Walnut, English walnut, Persian walnut, common walnut, European walnut, royal walnut, Italian walnut, Madeira walnut, French walnut, Chile walnut, Manchurian walnut, caucasian walnut, circassian walnut [English]; noyer commun, calottier, écalonnier, gojeutier, noyer royal [French]; nogal común, nogal europeo, nogal español [Spanish]; nuez de Castilla [Spanish/Mexico]; nogueira-comum [Portuguese]; Almindelig Valnød [Danish]; walnoot, okkernoot [Dutch]; Echte Walnuss, Walnussbaum [German]; noce da frutto, noce bianco [Italian]; adi ceviz [Turkish]; الجوز الشائع [Arabic]; 普通胡桃 [Chinese]; אגוז אנגלי , אגוז מלך[Hebrew]; クルミの木 [Japanese]; 호두나무 [Korean]; ओखर, अङ्ग्रेजीमा वालनट, पर्सियन वालनट [Nepali]; گردوی ایرانی [Persian]; oрех грецкий, царский орех [Russian]; அக்கரோட்டு [Tamil]; วอลนัต [Thai]; اخروٹ [Urdu]

Main feed products:

  • walnut oil meal, walnut oilmeal
  • walnut meal, walnut muller meal
Synonyms 

Juglans duclouxiana Dode, Juglans fallax Dode, Juglans kamaonica (C. DC.) Dode, Juglans orientis Dode, Juglans regia subsp. kamaonica (C. DC.) Mansf., Juglans regia var. orientis (Dode) Kitam., Juglans regia var. sinensis C. DC., Juglans sinensis (C. DC.) Dode.

Related feed(s) 
Description 

Walnut, the fruit of the walnut tree (Juglans regia L.), has been used in human nutrition since ancient times. Walnut trees were cultivated in Europe as early as 1000 BC (Martinez et al., 2010). The walnut tree is a deciduous medium-sized to tall tree that can reach up to a height of 45 m (Ecocrop, 2012). The fruit is a spherical drupe with a green fleshy husk that opens at maturity to reveal a nut. The nut consists of a hard lignified shell containing a wrinkled kernel made up of two halves separated by a partition. Depending on the ecotype, shells can be large or small, light brown or dark brown in colour, smooth or knobby (Chukhina, 2012; Ecocrop, 2012; Molnar et al., 2011).

Walnut is a crop of economic importance to the food industry: the kernel is consumed, fresh or toasted, alone or in other edible products, such as confectioneries, pastries or sauces. It is globally popular and valued for its nutritional, health and sensory attributes. Kernels are a nutrient-dense food, largely because of their high fat content and protein, vitamin and mineral profiles.
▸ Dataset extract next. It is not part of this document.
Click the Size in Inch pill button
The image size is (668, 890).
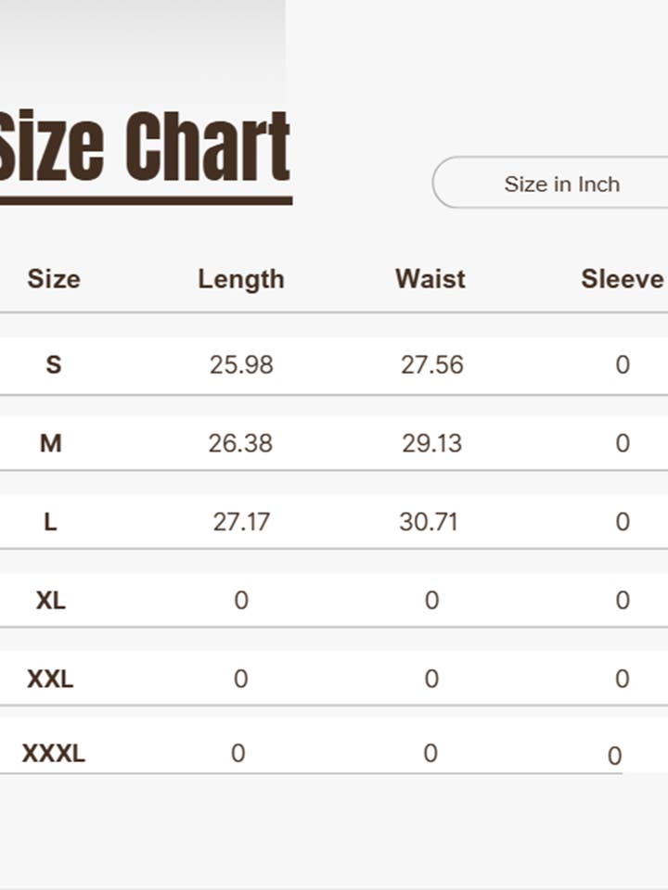pyautogui.click(x=560, y=184)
Walnut kernels are also a good source of a wide variety of flavonoids, phenolic acids and related polyphenols (Martinez et al., 2010; Ecocrop, 2012). Walnut kernels contain about 50-70% of an oil rich in unsaturated fatty acids, particularly linoleic acid (49-63%) (Shahidi et al., 2005; Ecocrop, 2012).

Walnut leaves contain large amounts of tannins and are a potential source of antioxidants for the food, cosmetics and pharmaceutical industries (Ghasemi et al., 2011). In Spain, they are used in traditional veterinary medicine for the cure of colic in horses (Akerreta et al., 2010), and, in Italy, as a vermifuge (Guarrera, 1999), but not as a feed. The green husk contains a lot of phenols and flavonoids and is a source of dye (Ghasemi et al., 2011; Cosmolescu et al., 2010; Ecocrop, 2012). In France, the vin de noix (walnut wine) is obtained by macerating whole immature fruits (including husks) in wine or alcohol. Walnut sap is sweet and the trees are tapped during spring to harvest it (Ecocrop, 2012).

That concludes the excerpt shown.